Saturday, January 22, 2011

GIRL, INTERRUPTED


Girl, Interrupted is Susanna Kaysen’s memoir. In this book she writes about her experience as a psychiatric patient in the 1960s. Susanna was an 18-year-old female admitted to McLean Hospital, in Belmont, Massachusetts, after making a suicide attempt. Susanna was born and raised in Cambridge, Massachusetts. She attended high school at the Commonwealth School in Boston and Cambridge School. She was a daughter of the economist Carl Kaysen, a professor at MIT and former advisor to President John F. Kennedy. Her mother was sister of architect Richard Neutra. Susanna also had a sister.


Susanna was about to finish high school when she had a sexual relationship with her high school English teacher and ran away with him to New York. After returning, Susanna woke up one morning with the decision to commit suicide. “It was my task: my job for the day. I lined them up on my desk and took them one by one, counting” (Kaysen, 1993, p.17). Altogether, she took 50 aspirin, but beforehand, she called her (same-age) boyfriend and told him she was going to kill herself. When she went out to get some milk, realizing the attempt was a mistake, the police arrived at her home (the boyfriend had alerted them). She collapsed at the store, and was taken to the emergency room.


The doctor who forcefully advocated her committal to a mental hospital interviewed Susanna for only twenty minutes. He sent a letter to McLean Hospital stating that his evaluation was three hours long. He described her as having the following symptoms: immersion in fantasies; a chaotic lifestyle with no plans for the future; decompensation; sleep problems; depression; suicidality; immersion in fantasy; and progressive withdrawal and isolation. At the hospital, she was assessed as profoundly depressed, suicidal, and promiscuous, with no direction to her life.

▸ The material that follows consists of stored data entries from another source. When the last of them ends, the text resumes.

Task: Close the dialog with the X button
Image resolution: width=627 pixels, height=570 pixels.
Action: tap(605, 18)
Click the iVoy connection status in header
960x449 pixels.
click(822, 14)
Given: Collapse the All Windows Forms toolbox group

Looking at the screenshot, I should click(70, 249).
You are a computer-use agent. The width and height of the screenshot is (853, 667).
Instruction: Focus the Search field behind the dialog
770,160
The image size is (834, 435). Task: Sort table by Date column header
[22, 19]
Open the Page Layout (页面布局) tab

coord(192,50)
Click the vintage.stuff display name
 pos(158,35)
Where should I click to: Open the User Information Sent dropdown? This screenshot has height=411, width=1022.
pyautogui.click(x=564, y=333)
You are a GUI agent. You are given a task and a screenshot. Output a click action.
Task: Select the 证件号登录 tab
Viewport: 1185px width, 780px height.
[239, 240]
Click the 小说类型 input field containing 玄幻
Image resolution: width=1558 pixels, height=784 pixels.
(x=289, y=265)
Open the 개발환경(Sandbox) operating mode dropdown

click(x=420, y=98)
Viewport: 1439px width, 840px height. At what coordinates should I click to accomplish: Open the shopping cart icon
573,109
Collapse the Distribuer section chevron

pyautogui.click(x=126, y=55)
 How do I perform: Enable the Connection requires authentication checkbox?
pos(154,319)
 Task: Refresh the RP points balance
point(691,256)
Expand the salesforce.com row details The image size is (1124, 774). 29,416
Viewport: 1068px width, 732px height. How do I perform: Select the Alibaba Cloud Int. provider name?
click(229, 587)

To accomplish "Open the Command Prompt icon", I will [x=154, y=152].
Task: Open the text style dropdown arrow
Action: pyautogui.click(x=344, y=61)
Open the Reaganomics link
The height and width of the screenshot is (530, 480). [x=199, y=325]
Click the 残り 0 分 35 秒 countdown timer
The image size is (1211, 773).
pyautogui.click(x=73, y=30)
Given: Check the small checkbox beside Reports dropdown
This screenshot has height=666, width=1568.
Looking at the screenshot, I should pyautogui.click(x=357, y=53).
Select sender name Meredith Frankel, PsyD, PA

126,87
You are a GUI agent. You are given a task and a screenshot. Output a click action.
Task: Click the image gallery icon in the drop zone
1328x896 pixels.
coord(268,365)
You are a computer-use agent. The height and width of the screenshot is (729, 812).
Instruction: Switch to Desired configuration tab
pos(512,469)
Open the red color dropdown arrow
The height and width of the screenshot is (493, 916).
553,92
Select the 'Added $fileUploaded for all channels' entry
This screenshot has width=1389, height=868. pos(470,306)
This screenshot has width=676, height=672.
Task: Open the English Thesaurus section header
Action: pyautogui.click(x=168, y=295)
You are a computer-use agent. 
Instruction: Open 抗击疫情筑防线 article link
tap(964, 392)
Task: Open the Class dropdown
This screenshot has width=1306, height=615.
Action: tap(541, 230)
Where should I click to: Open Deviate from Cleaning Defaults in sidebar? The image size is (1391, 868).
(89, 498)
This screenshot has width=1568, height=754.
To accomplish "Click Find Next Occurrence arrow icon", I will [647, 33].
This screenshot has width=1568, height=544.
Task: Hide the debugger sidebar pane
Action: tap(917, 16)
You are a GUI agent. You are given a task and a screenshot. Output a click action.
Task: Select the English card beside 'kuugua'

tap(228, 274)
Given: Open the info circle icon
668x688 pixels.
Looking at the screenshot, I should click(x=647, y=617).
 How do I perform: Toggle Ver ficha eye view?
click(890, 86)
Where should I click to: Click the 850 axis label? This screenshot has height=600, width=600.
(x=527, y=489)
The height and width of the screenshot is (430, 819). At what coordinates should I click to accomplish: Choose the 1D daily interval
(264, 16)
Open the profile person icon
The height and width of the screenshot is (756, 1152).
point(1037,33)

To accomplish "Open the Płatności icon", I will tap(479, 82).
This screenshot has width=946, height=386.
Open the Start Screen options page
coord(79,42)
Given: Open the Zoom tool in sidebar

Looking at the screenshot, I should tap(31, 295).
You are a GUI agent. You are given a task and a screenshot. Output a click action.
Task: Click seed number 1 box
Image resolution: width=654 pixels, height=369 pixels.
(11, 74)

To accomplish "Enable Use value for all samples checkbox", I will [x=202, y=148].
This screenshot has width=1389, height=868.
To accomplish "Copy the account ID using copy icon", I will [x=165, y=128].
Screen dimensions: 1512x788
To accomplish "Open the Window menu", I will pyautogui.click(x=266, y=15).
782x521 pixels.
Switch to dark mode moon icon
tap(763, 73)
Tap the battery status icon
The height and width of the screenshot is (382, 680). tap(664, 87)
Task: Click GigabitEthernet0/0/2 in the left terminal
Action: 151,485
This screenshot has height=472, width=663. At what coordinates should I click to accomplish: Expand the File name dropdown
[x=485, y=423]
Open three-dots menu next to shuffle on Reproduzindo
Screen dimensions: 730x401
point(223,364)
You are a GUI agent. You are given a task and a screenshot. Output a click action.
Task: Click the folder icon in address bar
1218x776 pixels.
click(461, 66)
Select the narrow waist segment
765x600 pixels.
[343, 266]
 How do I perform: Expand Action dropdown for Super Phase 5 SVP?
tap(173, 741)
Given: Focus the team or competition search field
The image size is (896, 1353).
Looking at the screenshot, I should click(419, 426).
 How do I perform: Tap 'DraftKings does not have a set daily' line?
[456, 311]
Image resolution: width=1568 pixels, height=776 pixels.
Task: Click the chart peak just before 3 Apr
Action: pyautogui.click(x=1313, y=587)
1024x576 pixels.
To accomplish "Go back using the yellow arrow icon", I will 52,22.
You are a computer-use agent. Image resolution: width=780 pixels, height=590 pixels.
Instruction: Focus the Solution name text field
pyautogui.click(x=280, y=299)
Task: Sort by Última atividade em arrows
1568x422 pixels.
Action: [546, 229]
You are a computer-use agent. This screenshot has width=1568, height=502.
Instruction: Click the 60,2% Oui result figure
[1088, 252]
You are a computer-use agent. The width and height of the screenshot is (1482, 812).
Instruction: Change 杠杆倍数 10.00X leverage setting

During her stay at the hospital, Susanna described the difficulty she had making visual sense of patterns in objects like Oriental rugs, tile floors, and print curtains. Supermarkets were especially bad, because of the long, hypnotic checkerboard aisles. When she looked at these patterns, she saw other things within them. She adamantly denied that she hallucinated. She knew she was “looking at a floor or a curtain. But all the patterns seemed to contain potential representations, which in a dizzying array would flicker briefly to life.”


She also had some perceptual challenges with people’s faces. She stated “once you start parsing a face, it’s peculiar item: squishy, pointy, with lots of air vent and wet spots. This was the reverse of my problem with patterns. Instead of seeing too much meaning, I didn’t see any meaning” (Kaysen, 1993, p. 40).
Furthermore, she stated, “The world, whether dense or hollow, provoked only my negations. When I was supposed to be awake, I was asleep; when I was supposed to speak, I was silent; when a pleasure offered itself to me, I avoided it. My hunger, my thirst, my loneliness and boredom and fear were all weapons aimed at my enemy, the world” (Kaysen, 1993, p. 42).


During her two-year stay at the hospital, she experienced one, six-hour episode of depersonalization, where she bit open the flesh of her hand after becoming terrified that she had "lost her bones.” She talked about wanting to cut herself to see whether she would bleed to prove to herself that she was a real person. She mentioned she would like to see an x-ray of herself to see if she had any bones or anything else inside.


Throughout her stay, she had periods of depression and believed her parents did not understand what she was going through. They communicated little to her, and she felt as if they weren’t to be trusted. Susanna received psychoanalysis at the hospital but didn’t appear to get much out of work with her therapist. She talked about the “us against them” mentality of the residents and the nurses, but Susanna described as being close to one of the nurses. Her closest – and longest-lasting – relationships were with her fellow residents.


Question: If you have seen the movie or already read the book, do you remember the diagnosis she was given? Did this seem appropriate?


If you don't have familiarity with this memoir, what other information might you need to provide an appropriate DSM diagnosis? What diagnosis would you lean toward?